In GP world, time is artificially stretched, and patients seem to think that Christmas lasts for about six months, during which time the health centre will be locked tight, which leads to things like the Christmas antibiotic (just in case, you understand) and the pre-Christmas check-up.
Flaubert (or was it Balzac? - anyway, some French guy) said that no man had really lived till he had walked out of a brothel in the early hours of the morning wanting to throw himself in the river. Now of course I can't comment on that; in rural general practice we don't (usually) have the opportunity to drink the cup of sensuality to its bitterest and most depraved dregs, but we do have our own stark truth; no one has really done a home visit till they've been called out in the wee hours on a freezing Christmas night, to be met at the top of the boreen by a grinning idiot with a hurricane lamp.
The hurricane lamp is of course utterly theatrical; it sheds no worthwhile light and casts mischievous shadows, its purpose only to emphasise the severity of the weather and the darkness of the night. It is mandatory that the boreen is impassable by motorised vehicle, but then the house is only 'a good stretch of the legs' away (at least two miles). You realise you have left your wellies behind, look longingly back at your warm car, and for a wild moment consider leaping into the driver's seat and scorching away madly.

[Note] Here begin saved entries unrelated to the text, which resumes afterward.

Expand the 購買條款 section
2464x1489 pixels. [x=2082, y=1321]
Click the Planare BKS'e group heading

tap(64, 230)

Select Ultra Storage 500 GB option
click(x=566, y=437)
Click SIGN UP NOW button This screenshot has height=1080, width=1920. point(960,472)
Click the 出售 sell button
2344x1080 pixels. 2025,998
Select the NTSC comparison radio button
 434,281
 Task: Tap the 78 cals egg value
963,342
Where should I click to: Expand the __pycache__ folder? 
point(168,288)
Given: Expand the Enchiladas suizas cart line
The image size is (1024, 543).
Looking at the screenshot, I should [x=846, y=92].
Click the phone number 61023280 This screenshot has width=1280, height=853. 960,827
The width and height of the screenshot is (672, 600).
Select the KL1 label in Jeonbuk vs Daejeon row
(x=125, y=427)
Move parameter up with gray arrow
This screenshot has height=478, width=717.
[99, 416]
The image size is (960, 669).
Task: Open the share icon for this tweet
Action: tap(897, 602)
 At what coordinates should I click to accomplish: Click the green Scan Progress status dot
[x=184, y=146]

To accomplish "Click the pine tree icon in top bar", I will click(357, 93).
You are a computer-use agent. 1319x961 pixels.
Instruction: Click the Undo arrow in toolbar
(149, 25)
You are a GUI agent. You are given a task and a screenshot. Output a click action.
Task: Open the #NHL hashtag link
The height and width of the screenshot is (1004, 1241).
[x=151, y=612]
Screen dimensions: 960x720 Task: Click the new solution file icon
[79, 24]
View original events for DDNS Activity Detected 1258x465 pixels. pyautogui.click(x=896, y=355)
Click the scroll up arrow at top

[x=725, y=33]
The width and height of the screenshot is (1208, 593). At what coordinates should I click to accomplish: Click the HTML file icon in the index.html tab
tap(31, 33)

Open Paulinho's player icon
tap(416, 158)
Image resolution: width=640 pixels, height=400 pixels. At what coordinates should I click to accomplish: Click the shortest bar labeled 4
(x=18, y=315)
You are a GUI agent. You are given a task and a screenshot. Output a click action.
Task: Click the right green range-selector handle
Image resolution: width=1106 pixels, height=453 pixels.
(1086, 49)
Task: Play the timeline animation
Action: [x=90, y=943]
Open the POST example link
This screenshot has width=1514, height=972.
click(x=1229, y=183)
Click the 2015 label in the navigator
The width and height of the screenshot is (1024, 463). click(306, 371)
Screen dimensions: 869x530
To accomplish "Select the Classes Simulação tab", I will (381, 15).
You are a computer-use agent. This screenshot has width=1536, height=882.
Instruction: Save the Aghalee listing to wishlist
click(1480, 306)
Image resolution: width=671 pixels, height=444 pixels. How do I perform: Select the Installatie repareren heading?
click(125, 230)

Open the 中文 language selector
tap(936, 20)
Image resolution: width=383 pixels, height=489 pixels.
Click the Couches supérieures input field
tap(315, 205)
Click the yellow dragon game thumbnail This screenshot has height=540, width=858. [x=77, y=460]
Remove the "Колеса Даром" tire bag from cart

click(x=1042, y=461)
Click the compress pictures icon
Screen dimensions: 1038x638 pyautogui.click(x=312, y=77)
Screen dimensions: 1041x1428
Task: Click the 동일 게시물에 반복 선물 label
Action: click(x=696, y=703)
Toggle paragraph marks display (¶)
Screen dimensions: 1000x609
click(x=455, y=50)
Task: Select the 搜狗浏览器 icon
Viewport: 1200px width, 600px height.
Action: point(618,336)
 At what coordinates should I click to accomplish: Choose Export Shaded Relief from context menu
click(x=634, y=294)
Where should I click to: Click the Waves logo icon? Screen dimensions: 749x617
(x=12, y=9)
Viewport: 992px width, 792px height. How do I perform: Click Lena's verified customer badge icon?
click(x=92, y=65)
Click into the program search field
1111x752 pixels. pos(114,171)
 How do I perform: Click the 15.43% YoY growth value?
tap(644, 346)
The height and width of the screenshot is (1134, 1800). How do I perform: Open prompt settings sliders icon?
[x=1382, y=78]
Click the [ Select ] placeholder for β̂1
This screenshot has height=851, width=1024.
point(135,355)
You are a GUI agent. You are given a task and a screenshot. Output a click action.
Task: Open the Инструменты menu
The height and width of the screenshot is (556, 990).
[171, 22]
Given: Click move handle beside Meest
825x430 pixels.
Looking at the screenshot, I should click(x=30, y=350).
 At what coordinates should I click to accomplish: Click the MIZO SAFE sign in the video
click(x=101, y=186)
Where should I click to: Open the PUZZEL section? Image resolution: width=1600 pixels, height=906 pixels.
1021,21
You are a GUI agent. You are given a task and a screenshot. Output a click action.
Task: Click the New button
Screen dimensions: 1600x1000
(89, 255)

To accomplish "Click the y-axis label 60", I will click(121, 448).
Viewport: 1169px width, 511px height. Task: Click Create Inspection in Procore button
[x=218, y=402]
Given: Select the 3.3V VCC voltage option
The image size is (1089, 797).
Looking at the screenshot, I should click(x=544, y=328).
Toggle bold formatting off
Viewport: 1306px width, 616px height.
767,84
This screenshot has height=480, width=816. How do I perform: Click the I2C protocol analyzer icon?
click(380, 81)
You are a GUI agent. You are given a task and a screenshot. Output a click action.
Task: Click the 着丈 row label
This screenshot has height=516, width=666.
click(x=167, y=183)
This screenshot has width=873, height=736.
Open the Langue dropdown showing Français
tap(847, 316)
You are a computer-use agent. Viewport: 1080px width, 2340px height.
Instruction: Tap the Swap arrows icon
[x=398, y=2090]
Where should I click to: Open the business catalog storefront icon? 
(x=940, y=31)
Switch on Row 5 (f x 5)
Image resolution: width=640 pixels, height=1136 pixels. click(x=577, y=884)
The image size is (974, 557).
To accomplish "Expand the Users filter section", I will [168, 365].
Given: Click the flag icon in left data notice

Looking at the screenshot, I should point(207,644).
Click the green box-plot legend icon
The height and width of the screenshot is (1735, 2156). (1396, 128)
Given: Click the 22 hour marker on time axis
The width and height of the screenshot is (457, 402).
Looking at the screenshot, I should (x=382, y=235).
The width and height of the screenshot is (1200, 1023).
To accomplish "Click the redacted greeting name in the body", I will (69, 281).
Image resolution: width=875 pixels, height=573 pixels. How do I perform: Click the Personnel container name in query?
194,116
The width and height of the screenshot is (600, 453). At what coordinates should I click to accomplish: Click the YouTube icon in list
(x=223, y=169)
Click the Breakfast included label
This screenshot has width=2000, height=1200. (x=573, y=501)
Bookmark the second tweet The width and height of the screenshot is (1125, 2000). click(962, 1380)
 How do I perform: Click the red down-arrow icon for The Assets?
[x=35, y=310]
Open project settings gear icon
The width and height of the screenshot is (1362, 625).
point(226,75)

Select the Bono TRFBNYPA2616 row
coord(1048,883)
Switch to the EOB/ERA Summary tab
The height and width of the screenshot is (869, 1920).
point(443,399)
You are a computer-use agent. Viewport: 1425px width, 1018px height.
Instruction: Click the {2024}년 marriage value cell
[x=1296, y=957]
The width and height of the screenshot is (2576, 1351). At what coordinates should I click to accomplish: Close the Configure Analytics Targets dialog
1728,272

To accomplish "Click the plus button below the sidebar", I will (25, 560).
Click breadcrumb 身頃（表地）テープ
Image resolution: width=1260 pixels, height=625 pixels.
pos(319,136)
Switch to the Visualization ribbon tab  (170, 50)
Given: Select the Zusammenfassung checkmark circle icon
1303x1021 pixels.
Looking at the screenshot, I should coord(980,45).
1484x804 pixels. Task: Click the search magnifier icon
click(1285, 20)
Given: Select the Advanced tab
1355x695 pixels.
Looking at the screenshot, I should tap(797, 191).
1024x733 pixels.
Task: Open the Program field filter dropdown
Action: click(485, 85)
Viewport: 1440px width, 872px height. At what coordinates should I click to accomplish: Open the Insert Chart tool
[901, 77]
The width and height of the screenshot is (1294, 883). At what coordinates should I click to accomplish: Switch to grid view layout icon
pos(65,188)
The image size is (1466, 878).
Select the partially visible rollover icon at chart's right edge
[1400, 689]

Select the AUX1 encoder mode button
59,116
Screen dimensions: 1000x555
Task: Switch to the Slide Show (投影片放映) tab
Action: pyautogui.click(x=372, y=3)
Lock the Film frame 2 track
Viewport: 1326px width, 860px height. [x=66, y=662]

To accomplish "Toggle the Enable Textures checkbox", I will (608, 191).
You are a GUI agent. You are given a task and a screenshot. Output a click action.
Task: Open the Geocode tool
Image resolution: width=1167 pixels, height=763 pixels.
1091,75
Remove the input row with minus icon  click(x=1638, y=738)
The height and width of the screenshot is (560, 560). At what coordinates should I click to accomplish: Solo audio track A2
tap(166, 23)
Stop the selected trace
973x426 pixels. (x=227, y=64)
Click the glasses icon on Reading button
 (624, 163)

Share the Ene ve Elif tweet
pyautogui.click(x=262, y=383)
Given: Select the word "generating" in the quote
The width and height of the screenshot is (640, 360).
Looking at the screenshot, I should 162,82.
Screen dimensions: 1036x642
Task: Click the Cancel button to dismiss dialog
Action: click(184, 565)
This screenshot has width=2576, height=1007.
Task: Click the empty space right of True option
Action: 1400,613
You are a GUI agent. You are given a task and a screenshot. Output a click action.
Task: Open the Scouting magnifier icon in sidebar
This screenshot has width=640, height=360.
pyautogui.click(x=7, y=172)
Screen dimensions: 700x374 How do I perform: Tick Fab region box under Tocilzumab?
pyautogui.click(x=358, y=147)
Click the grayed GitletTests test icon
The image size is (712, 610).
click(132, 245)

But you don't, do you, because you're a doctor and you gotta do these things, so you squelch along in most unfestive misery, feet so frozen your verrucae are dropping off by the dozens.
The hedges are bare, liberated from the imprisoning foliage, like David redeemed by Michaelangelo from his marble tomb. The hilltops are spare and scant enough to set Mussorgsky whistling a tune, and nature is taking its clothes off, running buck-naked around the country, and making rude gestures at you.
And you think to yourself, not for the first time, 'I wish I'd done ENT'.